● **What is expected**
From the line with "Pijus Economicus (505, 2413)" to the last line of the data below, repeat every line exactly and add nothing.
___ Input data
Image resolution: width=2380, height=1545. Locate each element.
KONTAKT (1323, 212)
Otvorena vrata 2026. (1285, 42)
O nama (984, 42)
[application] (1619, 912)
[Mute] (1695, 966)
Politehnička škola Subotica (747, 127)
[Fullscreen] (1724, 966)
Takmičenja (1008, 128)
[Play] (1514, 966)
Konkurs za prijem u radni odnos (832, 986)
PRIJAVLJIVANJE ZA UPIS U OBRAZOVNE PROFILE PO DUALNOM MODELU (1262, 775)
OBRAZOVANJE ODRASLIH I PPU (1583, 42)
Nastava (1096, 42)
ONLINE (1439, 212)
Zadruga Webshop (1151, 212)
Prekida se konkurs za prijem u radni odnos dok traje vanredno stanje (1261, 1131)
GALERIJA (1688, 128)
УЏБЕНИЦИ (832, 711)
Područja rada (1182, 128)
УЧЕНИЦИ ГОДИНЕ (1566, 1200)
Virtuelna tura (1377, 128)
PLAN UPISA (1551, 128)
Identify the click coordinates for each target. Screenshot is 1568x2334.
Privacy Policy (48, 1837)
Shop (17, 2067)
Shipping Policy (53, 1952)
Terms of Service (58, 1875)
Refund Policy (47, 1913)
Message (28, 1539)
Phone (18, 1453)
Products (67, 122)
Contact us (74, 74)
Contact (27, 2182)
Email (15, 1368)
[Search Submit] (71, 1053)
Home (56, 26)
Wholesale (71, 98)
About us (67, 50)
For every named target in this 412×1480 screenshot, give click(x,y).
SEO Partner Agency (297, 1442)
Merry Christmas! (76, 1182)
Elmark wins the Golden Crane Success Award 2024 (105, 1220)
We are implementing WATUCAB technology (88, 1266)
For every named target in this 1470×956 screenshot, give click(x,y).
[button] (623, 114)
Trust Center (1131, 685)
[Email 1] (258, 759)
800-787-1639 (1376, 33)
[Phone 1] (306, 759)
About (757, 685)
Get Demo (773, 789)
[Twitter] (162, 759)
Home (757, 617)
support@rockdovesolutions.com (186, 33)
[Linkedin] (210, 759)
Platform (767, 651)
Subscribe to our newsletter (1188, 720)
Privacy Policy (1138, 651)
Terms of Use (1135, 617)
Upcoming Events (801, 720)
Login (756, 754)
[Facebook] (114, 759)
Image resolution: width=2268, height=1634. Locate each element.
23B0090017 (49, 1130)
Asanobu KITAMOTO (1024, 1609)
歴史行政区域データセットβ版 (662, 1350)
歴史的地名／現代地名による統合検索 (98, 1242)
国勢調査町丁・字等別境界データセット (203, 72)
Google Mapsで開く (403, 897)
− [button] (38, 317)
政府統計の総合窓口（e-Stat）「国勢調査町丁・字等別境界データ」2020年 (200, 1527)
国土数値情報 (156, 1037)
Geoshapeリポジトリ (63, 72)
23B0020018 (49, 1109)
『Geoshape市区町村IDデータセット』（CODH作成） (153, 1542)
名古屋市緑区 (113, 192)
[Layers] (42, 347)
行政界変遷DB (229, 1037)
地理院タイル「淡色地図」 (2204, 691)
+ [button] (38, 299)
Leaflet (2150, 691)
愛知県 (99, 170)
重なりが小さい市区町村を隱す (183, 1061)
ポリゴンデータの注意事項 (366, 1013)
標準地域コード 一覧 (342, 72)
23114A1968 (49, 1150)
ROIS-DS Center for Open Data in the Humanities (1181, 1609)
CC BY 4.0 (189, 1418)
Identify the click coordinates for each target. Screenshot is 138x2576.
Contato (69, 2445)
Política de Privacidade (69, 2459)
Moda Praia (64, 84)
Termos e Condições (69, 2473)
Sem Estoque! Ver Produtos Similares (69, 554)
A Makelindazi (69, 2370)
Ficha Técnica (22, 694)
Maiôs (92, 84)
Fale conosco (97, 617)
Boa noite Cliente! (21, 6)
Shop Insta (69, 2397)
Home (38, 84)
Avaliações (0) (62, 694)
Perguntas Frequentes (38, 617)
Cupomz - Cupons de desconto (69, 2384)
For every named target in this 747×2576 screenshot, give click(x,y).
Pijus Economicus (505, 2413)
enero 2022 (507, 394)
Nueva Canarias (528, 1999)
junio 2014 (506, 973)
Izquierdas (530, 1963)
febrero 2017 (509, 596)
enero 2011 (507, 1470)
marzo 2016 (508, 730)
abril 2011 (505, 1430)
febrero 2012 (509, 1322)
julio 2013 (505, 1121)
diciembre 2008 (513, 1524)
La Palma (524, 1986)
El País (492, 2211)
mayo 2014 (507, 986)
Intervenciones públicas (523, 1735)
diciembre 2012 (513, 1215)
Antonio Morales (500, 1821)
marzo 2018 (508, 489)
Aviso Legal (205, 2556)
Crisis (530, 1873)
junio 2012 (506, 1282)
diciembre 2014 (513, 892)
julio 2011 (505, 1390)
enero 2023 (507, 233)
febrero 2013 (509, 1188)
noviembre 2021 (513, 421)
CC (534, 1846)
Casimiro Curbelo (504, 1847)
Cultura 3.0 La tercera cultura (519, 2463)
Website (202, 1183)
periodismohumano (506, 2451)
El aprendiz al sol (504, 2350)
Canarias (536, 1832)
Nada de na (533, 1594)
______
● **Output for this task**
Pijus Economicus (505, 2413)
enero 2022 (507, 394)
Nueva Canarias (528, 1999)
junio 2014 (506, 973)
Izquierdas (530, 1963)
febrero 2017 (509, 596)
enero 2011 (507, 1470)
marzo 2016 (508, 730)
abril 2011 (505, 1430)
febrero 2012 (509, 1322)
julio 2013 (505, 1121)
diciembre 2008 (513, 1524)
La Palma (524, 1986)
El País (492, 2211)
mayo 2014 (507, 986)
Intervenciones públicas (523, 1735)
diciembre 2012 (513, 1215)
Antonio Morales (500, 1821)
marzo 2018 (508, 489)
Aviso Legal (205, 2556)
Crisis (530, 1873)
junio 2012 (506, 1282)
diciembre 2014 (513, 892)
julio 2011 (505, 1390)
enero 2023 (507, 233)
febrero 2013 (509, 1188)
noviembre 2021 (513, 421)
CC (534, 1846)
Casimiro Curbelo (504, 1847)
Cultura 3.0 La tercera cultura (519, 2463)
Website (202, 1183)
periodismohumano (506, 2451)
El aprendiz al sol (504, 2350)
Canarias (536, 1832)
Nada de na (533, 1594)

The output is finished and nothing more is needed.